[Stored data entries]
*** Block opens ***

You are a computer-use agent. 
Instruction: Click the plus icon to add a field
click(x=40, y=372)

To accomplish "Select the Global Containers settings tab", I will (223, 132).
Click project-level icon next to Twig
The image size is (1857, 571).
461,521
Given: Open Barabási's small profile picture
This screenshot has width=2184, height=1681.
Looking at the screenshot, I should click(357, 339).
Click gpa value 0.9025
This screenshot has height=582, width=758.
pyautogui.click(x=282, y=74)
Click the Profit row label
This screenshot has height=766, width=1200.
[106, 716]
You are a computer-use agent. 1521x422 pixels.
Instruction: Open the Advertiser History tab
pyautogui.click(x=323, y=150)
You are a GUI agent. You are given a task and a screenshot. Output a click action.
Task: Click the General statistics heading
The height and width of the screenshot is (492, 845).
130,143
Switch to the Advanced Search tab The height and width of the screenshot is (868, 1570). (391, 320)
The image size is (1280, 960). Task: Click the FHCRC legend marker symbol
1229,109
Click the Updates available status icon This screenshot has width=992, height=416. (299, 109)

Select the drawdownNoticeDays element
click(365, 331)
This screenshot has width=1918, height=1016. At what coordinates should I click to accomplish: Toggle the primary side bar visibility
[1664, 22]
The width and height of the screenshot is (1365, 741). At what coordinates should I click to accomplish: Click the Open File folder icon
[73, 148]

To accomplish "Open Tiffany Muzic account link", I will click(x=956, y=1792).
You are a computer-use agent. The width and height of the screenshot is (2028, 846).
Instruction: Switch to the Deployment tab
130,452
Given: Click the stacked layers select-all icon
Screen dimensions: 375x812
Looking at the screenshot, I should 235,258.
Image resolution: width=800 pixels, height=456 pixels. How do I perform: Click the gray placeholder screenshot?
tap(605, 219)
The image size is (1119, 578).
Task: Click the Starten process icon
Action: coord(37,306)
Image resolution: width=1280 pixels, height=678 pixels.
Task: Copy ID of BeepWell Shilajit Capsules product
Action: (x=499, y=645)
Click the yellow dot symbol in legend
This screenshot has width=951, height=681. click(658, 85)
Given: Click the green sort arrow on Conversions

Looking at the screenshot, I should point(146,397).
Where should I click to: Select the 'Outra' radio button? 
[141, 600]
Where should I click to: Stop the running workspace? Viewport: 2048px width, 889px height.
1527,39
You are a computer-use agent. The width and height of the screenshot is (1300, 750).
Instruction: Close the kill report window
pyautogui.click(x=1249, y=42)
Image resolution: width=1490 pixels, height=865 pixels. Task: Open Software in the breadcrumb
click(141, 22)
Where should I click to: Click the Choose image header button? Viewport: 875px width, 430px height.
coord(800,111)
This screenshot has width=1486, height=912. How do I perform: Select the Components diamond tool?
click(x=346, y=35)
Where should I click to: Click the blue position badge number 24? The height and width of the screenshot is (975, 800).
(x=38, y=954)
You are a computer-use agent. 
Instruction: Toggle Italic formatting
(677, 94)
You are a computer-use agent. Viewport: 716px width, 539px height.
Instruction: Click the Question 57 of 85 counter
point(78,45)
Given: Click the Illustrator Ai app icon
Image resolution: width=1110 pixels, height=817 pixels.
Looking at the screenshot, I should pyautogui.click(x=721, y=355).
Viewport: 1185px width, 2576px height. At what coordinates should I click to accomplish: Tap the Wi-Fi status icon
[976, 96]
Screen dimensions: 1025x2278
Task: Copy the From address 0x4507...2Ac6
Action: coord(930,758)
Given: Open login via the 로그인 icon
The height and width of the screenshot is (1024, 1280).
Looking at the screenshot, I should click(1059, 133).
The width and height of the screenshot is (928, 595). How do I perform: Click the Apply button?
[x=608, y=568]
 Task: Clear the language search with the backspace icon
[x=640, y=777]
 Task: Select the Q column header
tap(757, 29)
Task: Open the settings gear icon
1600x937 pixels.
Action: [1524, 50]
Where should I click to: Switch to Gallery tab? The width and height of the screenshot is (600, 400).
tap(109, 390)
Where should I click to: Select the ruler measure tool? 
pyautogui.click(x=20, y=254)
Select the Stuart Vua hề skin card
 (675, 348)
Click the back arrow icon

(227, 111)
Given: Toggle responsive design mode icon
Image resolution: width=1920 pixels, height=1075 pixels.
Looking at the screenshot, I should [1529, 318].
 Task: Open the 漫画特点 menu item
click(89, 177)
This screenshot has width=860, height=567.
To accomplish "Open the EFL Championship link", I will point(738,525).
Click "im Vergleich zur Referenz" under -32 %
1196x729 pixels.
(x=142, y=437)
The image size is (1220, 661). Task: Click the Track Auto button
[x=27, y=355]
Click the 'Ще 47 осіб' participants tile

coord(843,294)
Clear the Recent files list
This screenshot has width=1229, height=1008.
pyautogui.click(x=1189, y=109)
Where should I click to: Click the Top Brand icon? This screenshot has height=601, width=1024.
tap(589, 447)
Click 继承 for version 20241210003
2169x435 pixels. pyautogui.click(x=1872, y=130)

*** Block closes ***

- [The task] Working through the records, find each line containing the word "agent" and copy it.

- [Answer to this task]
You are a computer-use agent. 
You are a computer-use agent. 1521x422 pixels.
You are a GUI agent. You are given a task and a screenshot. Output a click action.
You are a computer-use agent. The width and height of the screenshot is (2028, 846).
You are a computer-use agent. The width and height of the screenshot is (1300, 750).
You are a computer-use agent. 
You are a computer-use agent. Viewport: 716px width, 539px height.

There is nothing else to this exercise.